Development of a long-range European-theater mobile ballistic missile system for use by the United States and its NATO allies has been authorized by House and Senate conferees in the fiscal 1979 defense authorization bill.

Currently, the Pershing, "with a stated range of 400 miles, has the longest range of any missile in the NATO arsenal.

Deployed with U.S. and West German forces the Pershing could not reach Soviet soil.

The missile system envisioned by the conferees would have a much greater range and would be able to hit targets in the Soviet Union. The conferees' report will be released today.

In the late 1950s and the 1960s, Pentagon efforts to develop similar missile systems were halted because, as one former Defense Department official put it yesterday, "our diplomats did not want something on the (European) continent hat could strike the Soviet homeland."

Now, however, congressional sources say the proposed new system is being pushed to counter the new Soviet intermediate-range SS20 mobile missile. Deployed in western Russia, the SS20 is aimed at NATO targets more than 1,000 miles away.

President Carter and other western leaders have criticized the SS20 calling it an example of Soviet escalation of arms in the European theater.

The manner in which the House-Senate conferees proposed that the new missile program be financed may resurrect interservice rivalries that existed over control of missile systems.

The conferees took $10.1 million from the Army's research and development account - money requested to continue development of a new Pershing II - and gave it to the Air Force with an additional $99 million.

That $20 million the conferees said, was to be used for continued development of the Pershing II reentry vehicle "and to initiate a $2 million design effort for a long-range mobile ballistic nuclear missile."

Yesterday, neither the White House nor the Defense Department would comment on the conferees' action.

One administration source said an interagency study of theater nuclear weapons is under way and would lead to a presidential decision this fall on what weapons should be developed.

"It looks like Congress is trying to get into this policymaking operation before it is finished," one administration officail said.

The Pershing has always had some controversy surrounding it, particularly its range.

Its currently stated range, 400 miles, was first established under an interservice agreement reached in the 1950s when the Army was taken out of the long-range missile game.

Army missilemen, however, were reportedly not deterred by that decision, a former officer said recently.

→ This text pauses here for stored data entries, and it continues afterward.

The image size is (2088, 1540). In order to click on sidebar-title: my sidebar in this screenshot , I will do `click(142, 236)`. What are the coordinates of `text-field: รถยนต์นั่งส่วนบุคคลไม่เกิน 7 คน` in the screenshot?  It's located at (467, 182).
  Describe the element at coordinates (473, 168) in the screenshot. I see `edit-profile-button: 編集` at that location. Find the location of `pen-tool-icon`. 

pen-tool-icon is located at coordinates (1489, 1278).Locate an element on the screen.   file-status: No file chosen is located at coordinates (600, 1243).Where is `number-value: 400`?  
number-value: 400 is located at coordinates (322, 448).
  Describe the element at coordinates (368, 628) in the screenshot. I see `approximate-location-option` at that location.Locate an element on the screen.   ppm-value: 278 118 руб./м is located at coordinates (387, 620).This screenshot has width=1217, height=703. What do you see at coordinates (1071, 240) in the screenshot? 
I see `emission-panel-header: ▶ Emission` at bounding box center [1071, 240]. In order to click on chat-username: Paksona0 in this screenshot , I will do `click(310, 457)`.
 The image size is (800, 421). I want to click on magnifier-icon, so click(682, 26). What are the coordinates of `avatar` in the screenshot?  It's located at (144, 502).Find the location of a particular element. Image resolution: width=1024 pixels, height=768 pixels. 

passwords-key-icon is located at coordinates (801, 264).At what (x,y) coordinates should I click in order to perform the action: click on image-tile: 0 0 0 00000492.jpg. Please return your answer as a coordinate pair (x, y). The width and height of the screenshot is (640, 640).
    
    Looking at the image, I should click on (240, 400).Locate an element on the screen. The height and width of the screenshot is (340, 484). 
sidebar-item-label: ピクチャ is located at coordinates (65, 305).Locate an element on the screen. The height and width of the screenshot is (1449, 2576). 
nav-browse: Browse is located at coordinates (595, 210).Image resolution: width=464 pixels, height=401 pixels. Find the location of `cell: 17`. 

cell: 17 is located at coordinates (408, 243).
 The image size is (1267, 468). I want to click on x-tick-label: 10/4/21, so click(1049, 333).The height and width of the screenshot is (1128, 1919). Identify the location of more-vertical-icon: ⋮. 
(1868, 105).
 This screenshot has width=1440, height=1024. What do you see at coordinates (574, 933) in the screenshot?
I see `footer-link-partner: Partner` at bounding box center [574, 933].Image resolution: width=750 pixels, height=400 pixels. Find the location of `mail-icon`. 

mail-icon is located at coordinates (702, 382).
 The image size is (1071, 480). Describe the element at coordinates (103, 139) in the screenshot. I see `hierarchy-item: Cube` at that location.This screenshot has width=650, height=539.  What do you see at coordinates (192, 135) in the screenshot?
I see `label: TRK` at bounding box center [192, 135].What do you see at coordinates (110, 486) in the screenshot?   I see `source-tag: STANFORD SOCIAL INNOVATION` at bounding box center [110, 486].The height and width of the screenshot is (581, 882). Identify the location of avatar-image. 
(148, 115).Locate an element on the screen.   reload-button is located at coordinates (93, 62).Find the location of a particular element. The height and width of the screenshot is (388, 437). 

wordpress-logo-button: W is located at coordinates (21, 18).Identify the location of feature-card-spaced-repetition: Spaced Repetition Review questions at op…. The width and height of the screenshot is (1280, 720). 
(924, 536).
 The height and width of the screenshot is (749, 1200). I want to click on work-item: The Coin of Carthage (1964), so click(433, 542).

He and other Army officers said privately that the Pershing now deployed in Europe could probably be fired more than 700 miles.

With reported yield ranging from 60 kilotons to more than 375 kilotons, it is supposed to be aimed at Warsaw Pact airbases and other military targets.

Many of the 180 Pershing launchers in Europe are on 15-minute alert.

The Pershing II has been under way for four years and is said to have a particularly accurate reentry vehicle.

When the missile gets to within a certain altitude above the target the nose cone radar matches what it picks up from the ground with a prestored reference map of the area.

It then automatically corrects itself to give it increased accuracy.